愛知ペーパードライバースクール

新着情報

【法令解説】コンビニに入る時、一時停止してますか?「歩道」「歩行者用道路」「路面電車の線路」を車が通れる例外ルール

運転中、コンビニやガソリンスタンドに入ろうとして、歩道を横切る時。
あなたは**「一時停止」**をしていますか?

「誰も歩いていなければ、徐行でそのまま入ってもいいでしょ?」
そう思っているなら、それは立派な交通違反です。

車には、原則として**「入ってはいけない場所(聖域)」**がいくつかありますが、条件を満たせば「例外的に」通ることが許されています。

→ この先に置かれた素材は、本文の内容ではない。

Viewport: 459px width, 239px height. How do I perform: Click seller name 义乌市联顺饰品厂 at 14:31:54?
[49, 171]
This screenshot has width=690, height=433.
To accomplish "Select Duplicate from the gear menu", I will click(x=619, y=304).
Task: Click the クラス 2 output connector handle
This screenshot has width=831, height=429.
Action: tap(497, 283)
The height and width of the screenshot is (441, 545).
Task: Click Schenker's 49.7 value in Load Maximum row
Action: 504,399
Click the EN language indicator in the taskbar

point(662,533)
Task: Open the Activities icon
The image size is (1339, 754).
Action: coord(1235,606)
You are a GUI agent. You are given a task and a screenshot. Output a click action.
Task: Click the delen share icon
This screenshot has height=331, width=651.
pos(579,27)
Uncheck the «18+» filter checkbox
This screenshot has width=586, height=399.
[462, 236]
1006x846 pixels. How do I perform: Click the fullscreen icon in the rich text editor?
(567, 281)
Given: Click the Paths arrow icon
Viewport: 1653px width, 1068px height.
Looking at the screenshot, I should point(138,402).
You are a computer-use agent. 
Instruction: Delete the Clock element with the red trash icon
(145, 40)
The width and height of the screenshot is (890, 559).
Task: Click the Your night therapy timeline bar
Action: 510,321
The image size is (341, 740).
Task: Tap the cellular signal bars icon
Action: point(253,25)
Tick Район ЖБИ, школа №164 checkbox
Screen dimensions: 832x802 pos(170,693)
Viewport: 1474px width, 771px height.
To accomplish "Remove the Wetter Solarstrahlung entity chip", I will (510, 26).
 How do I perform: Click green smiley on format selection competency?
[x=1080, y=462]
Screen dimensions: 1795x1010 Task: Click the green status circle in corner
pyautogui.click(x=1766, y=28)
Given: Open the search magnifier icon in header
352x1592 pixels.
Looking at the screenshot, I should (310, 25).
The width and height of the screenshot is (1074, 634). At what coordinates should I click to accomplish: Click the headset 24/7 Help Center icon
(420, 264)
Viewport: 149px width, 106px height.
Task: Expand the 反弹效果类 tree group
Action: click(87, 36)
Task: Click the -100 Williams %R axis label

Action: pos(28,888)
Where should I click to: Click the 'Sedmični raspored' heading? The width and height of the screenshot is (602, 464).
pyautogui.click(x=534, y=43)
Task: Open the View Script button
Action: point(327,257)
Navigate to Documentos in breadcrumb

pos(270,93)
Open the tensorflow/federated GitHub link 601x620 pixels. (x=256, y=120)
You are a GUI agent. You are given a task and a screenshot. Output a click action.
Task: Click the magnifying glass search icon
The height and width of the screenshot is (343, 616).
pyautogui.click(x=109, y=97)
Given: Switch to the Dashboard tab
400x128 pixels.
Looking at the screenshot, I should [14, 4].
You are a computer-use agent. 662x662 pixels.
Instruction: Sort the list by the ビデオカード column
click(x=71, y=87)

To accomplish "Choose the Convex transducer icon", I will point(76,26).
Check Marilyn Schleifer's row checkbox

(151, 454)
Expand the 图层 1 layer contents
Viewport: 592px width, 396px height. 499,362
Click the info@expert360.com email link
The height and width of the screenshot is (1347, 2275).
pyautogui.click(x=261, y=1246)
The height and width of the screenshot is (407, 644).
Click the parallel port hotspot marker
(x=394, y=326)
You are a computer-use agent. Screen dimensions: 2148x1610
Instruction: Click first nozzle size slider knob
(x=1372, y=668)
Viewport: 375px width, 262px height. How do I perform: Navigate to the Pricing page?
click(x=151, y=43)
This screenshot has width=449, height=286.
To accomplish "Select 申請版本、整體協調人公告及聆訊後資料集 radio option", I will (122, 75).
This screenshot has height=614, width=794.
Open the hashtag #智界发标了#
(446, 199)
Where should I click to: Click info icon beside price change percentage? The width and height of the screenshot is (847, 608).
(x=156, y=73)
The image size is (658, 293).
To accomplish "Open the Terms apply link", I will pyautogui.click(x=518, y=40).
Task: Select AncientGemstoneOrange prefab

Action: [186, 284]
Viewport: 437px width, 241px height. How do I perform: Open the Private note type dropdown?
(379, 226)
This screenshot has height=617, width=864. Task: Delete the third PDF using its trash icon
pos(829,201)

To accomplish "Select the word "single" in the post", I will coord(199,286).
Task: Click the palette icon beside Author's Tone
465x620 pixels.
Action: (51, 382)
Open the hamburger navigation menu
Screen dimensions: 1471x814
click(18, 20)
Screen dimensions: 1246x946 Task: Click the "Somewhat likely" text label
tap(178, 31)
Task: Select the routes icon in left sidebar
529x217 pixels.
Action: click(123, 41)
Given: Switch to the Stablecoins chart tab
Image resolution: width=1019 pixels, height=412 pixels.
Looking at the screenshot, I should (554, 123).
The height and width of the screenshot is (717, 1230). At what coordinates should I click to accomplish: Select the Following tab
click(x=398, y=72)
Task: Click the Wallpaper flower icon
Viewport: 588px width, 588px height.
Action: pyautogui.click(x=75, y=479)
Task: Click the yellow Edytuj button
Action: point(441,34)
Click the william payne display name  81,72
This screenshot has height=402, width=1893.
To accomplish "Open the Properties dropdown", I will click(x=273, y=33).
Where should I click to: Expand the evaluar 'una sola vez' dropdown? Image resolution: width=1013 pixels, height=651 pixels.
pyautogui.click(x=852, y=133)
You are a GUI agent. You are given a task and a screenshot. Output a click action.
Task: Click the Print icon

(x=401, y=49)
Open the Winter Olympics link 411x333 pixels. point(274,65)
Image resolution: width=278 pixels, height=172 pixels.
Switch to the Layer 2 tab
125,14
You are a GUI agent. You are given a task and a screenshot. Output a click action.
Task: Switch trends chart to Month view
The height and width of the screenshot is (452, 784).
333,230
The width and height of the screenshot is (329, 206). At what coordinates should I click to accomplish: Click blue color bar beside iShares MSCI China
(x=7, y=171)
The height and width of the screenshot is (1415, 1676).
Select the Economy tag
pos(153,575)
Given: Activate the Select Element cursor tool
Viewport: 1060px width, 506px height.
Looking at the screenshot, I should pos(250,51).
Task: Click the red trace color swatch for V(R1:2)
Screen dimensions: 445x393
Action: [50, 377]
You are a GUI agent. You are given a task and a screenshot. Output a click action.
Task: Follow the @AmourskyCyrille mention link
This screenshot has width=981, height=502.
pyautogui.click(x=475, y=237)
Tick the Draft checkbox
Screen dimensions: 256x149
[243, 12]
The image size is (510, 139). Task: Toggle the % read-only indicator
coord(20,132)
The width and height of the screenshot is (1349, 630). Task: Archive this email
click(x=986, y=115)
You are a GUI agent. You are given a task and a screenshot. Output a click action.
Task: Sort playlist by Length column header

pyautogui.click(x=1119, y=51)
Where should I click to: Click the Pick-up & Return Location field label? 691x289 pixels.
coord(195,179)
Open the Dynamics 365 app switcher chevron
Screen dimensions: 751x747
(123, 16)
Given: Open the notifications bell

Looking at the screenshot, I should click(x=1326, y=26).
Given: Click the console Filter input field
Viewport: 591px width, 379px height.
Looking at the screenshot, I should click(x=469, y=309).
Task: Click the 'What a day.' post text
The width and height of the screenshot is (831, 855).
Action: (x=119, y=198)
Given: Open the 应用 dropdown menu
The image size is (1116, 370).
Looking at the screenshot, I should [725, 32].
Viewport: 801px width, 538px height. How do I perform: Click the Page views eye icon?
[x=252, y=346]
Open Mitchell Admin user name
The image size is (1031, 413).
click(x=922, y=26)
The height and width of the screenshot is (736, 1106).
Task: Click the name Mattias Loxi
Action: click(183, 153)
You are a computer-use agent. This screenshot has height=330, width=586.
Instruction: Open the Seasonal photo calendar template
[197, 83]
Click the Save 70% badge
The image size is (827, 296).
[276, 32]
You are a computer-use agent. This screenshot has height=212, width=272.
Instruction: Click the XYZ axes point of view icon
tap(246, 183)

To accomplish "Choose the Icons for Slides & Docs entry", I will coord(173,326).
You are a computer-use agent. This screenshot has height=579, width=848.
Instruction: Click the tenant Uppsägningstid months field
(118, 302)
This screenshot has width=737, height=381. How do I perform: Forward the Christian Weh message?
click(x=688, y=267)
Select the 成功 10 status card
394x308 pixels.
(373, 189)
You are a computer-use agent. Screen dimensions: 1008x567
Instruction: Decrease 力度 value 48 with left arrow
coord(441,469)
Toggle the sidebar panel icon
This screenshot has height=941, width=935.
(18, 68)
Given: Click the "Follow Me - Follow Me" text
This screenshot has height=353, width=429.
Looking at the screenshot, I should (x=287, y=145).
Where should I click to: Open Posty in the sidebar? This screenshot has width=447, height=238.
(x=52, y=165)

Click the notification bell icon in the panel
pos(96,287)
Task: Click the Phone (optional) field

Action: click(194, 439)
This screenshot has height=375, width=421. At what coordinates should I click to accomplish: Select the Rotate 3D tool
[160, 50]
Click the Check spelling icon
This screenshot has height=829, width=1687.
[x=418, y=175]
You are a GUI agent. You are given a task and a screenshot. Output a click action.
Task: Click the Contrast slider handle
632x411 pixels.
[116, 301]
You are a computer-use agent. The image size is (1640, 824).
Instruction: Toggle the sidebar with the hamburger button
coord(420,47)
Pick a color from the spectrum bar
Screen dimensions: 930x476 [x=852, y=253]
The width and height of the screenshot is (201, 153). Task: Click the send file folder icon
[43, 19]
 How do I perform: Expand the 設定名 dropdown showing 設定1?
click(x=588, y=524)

今回は、意外と知られていない**「歩道」「歩行者用道路」「路面電車の線路」**を通行するための正しいルールとマナーについて解説します。


■ 1. コンビニや自宅に入る時の「歩道横断」

まずは、最も身近な**「歩道」「路側帯」**です。
これらは歩行者のための場所なので、原則として車は走れません。

ただし、「道路外の施設(お店や自宅など)」に出入りするためなら、例外的に**「横切る」**ことができます。

絶対ルール:歩行者がいなくても一時停止!

ここで絶対に守らなければならないのが、
「歩行者がいようがいまいが、直前で必ず一時停止する」
ことです。

街中で、お店に出入りする車をよく見かけますが、ちょうど道路を行き交う車が途切れたタイミングや、出口の信号が青になった瞬間など、**「一時停止せずに勢いよく発進する車」**をよく見かけます。

南区菊住 名古屋環状線 歩道を横切る出入口

【衝撃の目撃談】

かつて自動車学校で勤務していた時、路上教習中にまさにそういった場面に遭遇しました。
道路側(車)しか見ていなかった車両が急発進し、歩道を通行していた高齢者の自転車と接触してしまったのです。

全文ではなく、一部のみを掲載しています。